__Work task__. Every line in the records below with the string "width" needs to be copied out.

(Stored data entries)
== Segment start ==

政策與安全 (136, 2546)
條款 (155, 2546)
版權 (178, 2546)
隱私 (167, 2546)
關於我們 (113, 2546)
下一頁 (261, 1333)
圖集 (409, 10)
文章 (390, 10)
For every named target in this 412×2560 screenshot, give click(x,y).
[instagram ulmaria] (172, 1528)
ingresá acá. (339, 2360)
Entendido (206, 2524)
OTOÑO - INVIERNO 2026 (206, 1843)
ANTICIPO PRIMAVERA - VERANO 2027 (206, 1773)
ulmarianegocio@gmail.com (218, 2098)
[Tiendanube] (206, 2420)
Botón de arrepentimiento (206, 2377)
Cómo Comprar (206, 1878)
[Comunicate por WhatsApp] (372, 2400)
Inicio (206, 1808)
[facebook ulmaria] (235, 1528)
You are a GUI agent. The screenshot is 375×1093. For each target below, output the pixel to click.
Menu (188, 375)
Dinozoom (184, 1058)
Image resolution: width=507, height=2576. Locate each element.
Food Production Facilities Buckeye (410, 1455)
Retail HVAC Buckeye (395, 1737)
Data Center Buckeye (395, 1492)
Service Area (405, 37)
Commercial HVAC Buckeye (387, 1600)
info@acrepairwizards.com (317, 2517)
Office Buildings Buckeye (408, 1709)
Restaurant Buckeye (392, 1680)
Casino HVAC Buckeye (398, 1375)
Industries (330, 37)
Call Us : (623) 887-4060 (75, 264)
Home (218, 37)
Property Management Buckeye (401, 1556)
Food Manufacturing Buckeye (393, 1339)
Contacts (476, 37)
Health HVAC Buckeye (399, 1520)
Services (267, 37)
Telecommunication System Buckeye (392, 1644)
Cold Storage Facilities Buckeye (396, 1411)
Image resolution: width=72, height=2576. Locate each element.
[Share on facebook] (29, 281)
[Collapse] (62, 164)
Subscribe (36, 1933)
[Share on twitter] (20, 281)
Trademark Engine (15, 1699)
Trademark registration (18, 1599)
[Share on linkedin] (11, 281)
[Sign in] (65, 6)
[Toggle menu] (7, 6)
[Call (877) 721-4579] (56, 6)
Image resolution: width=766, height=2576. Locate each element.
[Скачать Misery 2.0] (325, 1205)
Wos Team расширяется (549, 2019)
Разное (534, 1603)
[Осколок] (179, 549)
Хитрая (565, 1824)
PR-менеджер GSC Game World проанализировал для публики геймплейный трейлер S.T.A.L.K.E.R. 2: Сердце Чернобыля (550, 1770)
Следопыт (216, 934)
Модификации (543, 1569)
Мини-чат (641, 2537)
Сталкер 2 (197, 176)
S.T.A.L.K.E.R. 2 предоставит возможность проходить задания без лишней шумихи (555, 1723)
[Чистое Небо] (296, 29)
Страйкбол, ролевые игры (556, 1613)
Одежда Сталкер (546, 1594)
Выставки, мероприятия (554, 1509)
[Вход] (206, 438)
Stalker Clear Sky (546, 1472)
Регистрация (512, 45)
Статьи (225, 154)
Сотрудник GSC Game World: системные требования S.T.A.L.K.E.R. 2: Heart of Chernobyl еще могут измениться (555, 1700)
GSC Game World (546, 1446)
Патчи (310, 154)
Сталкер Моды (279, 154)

== Segment end ==

__Answer space__.
Image resolution: width=507, height=2576. Locate each element.
Image resolution: width=72, height=2576. Locate each element.
Image resolution: width=766, height=2576. Locate each element.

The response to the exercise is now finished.